Hello,
I am working with non-human RNA-seq for the first time and this is with the Rhesus Monkey. I am having very low alignment rates after featureCounts. The out put is like so:
> Load annotation file rheMac10refGene.gtf.sorted ...
Features : 47357
Meta-features : 6331
Chromosomes/contigs : 46
> Process BAM file *****.bam...
Single-end reads are included.
Assign alignments to features...
Total alignments : 84767064
Successfully assigned alignments : 8615189 (10.2%)
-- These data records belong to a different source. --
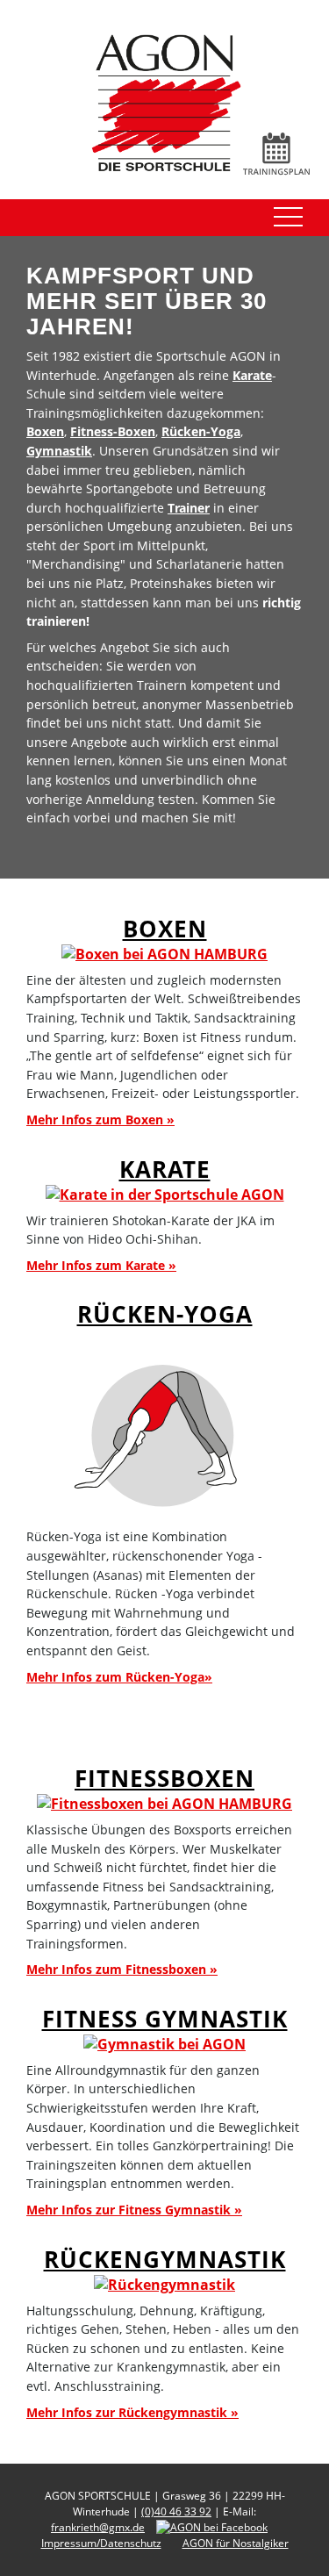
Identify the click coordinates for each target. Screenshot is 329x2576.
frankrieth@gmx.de (98, 2527)
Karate (252, 375)
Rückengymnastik (165, 2259)
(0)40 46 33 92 (176, 2511)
Running time : 4.04 minutes
So the steps I've done so far:
Downloaded the entire assembly from ftp://hgdownload.soe.ucsc.edu/goldenPath/rheMac10/bigZips/*
Converted the 2bit format to .fa using twoBitToFa tool from rsync://hgdownload.soe.ucsc.edu/genome/admin/exe/linux.x86_64/
-- this is the file, which after indexing was the reference file for HISAT2
- Next, for the GTF file I downloaded the
rheMac10.refGene.txt
and converted it to a GTF file using genePredToGtf tool. Which after cleaning, supplied as the gtf file for featureCounts.
Is this the way to go? My mapping rates after HISAT2 are high and comparable to the human genome ones. What am I doing wrong?
You have low
assignment
rates.Can you provide actual featureCounts command you are using? Did you actually use a matched reference and annotation when you did all your analysis? You can't mix and match those from different sources.
Yes, my reference was also from rheMac10 and the annotation (derived from rheMac10.refGene.txt) is also from the same. -- The reference genome (.fa) is only 2.9G and the GTF file 17M. This is also a part that confuses me. Is something wrong with this? This is the reference file I used
A couple of things to check first. If you have rRNA contamination in the data. It is possible that a lot of your reads are multi-mapping. These are not counted by featureCounts by default. You should also add
-p
(if this was a paired end dataset). You would want to count at exon level, but summarize at gene level (something like-t exon -g gene_id
). I don't recollect immediately if that is the default.